* Brief 1:
Answer these about the passage on negative mass:
(a) What is the closest known real representative of exotic matter?
(b) What does the Einstein equivalence principle postulate?
(c) In what year and in which journal did Hermann Bondi suggest that mass might be negative?
Mark your answers (a), (b), (c).

* Passage:
In theoretical physics, negative mass is a hypothetical concept of matter whose mass is of opposite sign to the mass of the normal matter. Such matter would violate one or more energy conditions and show some strange properties such as being repelled rather than attracted by gravity. It is used in certain speculative theories, such as on the construction of wormholes. The closest known real representative of such exotic matter is a region of pseudo-negative pressure density produced by the Casimir effect.

## Inertial versus gravitational

Ever since Newton first formulated his theory of gravity, there have been at least three conceptually distinct quantities called mass: inertial mass, "active" gravitational mass (that is, the source of the gravitational field), and "passive" gravitational mass (that is, the mass that is evident from the force produced in a gravitational field). The Einstein equivalence principle postulates that inertial mass must equal passive gravitational mass; while the law of conservation of momentum requires that active and passive gravitational mass must be identical. All experimental evidence to date has found these are indeed always the same. In considering hypothetical particles with negative mass, it is important to consider which of these concepts of mass are negative; however, in most analyses of negative mass, it is assumed that the equivalence principle and conservation of momentum continue to apply.

In 1957, Hermann Bondi suggested in a paper in Reviews of Modern Physics that mass might be negative as well as positive.[1] He pointed out that this does not entail a logical contradiction, as long as all three forms of mass are negative, but that the assumption of negative mass involves some counter-intuitive form of motion.

* Supplied information:
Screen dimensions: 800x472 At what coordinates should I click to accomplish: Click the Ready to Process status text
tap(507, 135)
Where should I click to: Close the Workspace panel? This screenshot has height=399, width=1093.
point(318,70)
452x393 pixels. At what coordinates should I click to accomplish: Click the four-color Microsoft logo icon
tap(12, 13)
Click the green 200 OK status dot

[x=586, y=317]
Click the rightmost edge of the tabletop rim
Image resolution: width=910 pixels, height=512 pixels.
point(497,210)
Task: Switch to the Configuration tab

* Brief 2:
Please reproduce the listing lines, requests included, starting at the line that contains "Where should I" and ending at the last line of the listing, with 103 added to every coordinate in the answers. Return only those lines.

* Full answer 1:
(a) A region of pseudo-negative pressure density produced by the Casimir effect.
(b) That inertial mass must equal passive gravitational mass.
(c) In 1957, in Reviews of Modern Physics.

* Full answer 2:
Where should I click to: Close the Workspace panel? This screenshot has height=399, width=1093.
point(421,173)
452x393 pixels. At what coordinates should I click to accomplish: Click the four-color Microsoft logo icon
tap(115, 116)
Click the green 200 OK status dot

[x=689, y=420]
Click the rightmost edge of the tabletop rim
Image resolution: width=910 pixels, height=512 pixels.
point(600,313)
Task: Switch to the Configuration tab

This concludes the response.